### YOUR ASSIGNMENT
For every line in the entries that contains "word", show the whole line.

### MATERIAL SUPPLIED
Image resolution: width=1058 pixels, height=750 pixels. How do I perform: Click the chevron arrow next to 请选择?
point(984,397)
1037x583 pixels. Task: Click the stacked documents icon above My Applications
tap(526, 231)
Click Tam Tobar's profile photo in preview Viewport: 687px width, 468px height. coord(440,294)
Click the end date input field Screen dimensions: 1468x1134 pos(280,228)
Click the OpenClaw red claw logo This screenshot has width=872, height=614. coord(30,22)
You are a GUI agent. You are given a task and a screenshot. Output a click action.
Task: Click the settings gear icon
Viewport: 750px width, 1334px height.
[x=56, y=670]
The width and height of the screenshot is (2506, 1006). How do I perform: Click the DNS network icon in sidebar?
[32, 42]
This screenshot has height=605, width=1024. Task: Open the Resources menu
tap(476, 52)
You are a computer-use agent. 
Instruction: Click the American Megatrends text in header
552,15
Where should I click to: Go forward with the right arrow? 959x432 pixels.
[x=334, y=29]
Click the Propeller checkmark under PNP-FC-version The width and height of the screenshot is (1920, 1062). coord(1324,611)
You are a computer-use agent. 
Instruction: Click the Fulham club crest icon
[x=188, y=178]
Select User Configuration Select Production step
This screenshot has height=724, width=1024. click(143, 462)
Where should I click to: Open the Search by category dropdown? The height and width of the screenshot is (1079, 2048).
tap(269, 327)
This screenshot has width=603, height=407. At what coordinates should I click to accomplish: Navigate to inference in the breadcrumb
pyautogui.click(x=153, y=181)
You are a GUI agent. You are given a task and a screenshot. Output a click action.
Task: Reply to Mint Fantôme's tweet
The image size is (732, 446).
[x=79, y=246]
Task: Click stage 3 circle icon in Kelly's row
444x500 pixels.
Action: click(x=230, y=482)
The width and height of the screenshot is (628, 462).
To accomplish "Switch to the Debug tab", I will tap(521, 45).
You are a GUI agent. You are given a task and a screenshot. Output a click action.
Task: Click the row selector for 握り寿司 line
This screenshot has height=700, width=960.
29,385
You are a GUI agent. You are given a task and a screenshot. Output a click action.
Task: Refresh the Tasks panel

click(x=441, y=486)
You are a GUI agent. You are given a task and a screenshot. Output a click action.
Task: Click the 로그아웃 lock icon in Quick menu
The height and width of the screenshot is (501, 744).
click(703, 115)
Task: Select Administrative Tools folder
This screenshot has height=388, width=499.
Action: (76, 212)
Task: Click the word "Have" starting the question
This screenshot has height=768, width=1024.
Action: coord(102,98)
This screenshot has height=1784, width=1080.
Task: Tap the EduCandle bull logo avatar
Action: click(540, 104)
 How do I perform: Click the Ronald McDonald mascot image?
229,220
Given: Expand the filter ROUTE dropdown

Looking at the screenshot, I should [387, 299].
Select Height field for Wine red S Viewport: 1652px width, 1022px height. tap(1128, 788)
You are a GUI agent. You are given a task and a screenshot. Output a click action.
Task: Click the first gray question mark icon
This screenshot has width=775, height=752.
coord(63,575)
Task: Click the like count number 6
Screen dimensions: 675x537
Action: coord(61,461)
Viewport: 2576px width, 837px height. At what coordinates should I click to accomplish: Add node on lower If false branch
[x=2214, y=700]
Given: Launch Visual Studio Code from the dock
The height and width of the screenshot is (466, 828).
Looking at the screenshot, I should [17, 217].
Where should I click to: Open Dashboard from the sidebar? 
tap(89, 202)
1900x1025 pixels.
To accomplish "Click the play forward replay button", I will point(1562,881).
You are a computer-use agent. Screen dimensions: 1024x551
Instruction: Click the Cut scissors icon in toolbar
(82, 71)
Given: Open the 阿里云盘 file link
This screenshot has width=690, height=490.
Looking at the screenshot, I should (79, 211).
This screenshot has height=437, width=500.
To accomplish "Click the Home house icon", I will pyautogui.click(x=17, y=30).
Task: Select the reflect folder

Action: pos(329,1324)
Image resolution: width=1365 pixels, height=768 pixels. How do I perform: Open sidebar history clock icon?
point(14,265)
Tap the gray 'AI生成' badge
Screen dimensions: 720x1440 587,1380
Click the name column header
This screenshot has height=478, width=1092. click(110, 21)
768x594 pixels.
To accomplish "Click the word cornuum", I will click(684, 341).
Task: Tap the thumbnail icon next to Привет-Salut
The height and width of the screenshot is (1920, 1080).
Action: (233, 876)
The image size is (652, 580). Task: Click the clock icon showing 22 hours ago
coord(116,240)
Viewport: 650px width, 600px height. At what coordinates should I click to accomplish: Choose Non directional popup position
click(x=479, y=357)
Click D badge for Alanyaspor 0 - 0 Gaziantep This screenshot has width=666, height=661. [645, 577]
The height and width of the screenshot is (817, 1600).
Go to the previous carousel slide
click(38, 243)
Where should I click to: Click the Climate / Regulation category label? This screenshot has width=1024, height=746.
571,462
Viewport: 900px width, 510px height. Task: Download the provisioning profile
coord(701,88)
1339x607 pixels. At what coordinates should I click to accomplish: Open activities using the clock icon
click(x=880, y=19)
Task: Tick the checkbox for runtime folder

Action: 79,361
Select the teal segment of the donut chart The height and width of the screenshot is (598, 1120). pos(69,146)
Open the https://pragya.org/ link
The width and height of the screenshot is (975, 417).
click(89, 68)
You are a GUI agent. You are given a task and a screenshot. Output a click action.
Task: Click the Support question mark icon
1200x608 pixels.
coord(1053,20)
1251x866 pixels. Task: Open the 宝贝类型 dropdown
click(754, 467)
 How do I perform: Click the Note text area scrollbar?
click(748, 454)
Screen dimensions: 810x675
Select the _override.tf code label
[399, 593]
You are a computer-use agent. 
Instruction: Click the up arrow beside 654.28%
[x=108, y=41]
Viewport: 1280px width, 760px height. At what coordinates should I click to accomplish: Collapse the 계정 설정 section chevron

### EXERCISE RESULT
Task: Click the word "Have" starting the question
To accomplish "Click the word cornuum", I will click(684, 341).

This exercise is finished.